"What would you like for lunch, Sir/Ma'am? We have chicken noodle and nasi lemak."There were quite a number of travelers from China and I could hear them whispering among themselves:
"甚么是 "nasi lemak"?"
Since not every one of the flight crew could speak Mandarin, I decided to practise my Mandarin and introduce the mainland Chinese to our Malaysian delicacy:
Me: "你 会 吃 吗?"
Chinese man: "还可以."
Me: "好. "Nasi lemak" 是米饭 (mǐ fàn) 配
- 亁 鱼 炒 辣椒, 洋葱 ("dried fish sautéd with chillies and onions" - I didn't know the exact term here!),
- 鸡蛋 (jī dàn),
- 花生 (huā shēng),
- 黄瓜 (huáng guā).
Chinese man (smiling with kids showing interest): "好的! 好的!"
Phew! I was famished by the time I finished that sentence in Chinese ;-)
Here's a photo of Malaysian nasi lemak - nope, it's not the Malaysia Airlines version, which had disappeared quickly down my tummy.
What's in "nasi lemak"?At its basic level, nasi lemak consists of:
- Rice steamed with coconut milk and screwpine leaves (pandanus leaves) - very fattening and of course, high in cholesterol, which makes it a cause for concern among parents whose children take breakfast or lunch at school (The Star reported that nasi lemak will not be taken off the menu in schools);
- Sambal - the essence or raison d'être for nasi lemak. A basic sambal is dried anchovies sautéd with chillies and onions;
- Hard-boiled egg - slices or a whole egg depending on the generosity of the nasi lemak vendor!
- Slices of cucumber
- Deep-fried anchovies and groundnuts - some nasi lemak fans see these as essential although it's optional for me.
The nasi lemak pictured above is what Malaysians would call a "nasi lemak special" because it has an extra e.g. a piece of chilli chicken.

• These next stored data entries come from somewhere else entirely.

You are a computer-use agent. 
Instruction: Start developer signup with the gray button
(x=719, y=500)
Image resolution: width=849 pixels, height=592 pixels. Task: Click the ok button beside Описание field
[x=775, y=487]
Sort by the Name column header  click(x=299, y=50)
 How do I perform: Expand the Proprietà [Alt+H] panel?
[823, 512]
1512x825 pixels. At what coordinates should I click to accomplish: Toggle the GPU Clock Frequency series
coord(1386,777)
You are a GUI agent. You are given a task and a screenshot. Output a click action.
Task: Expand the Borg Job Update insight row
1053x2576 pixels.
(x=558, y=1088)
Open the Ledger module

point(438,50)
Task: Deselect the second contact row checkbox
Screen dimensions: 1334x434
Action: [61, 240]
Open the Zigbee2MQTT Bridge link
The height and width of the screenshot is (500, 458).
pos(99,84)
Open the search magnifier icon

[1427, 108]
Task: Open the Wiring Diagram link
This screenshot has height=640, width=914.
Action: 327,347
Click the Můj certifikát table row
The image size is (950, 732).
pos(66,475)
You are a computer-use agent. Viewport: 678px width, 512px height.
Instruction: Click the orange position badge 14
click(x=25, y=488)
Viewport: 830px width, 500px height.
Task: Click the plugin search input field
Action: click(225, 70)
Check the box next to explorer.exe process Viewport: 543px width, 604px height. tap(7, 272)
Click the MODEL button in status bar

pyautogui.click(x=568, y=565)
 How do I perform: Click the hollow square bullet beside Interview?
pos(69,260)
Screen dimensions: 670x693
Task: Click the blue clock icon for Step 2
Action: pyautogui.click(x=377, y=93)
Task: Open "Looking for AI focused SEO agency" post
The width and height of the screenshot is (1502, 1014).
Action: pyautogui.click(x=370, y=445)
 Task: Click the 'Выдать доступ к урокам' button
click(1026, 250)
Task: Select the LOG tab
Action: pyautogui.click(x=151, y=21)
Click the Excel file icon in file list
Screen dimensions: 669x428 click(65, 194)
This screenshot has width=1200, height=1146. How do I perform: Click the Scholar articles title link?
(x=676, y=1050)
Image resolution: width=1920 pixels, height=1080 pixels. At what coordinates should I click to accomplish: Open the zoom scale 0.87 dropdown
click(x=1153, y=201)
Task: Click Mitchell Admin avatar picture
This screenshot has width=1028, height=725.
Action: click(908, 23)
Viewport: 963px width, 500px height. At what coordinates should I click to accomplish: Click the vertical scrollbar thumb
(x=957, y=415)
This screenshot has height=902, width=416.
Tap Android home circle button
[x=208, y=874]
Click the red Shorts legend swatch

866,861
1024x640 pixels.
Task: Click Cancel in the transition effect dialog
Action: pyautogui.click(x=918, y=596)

Other extras could be chilli squid, chilli beef or even a whole deep-fried fish.
Note that this plate of nasi lemak is not authentic because I got a slice of deep-fried egg, which is not the norm.
Furthermore, the nasi lemak cost me RM17.20!!! Oh well, I was a desperately homesick puppy tucking into her first plate of nasi lemak at KLIA after being away from home for a long time. Beggars can't be choosers, right?
Of course, nobody makes nasi lemak better than the neighbourhood makcik - you'd pay about RM5-7 for a delicious meal and even praise her to the skies for it. Let me see if I can do some free publicity for her, eh? ;-)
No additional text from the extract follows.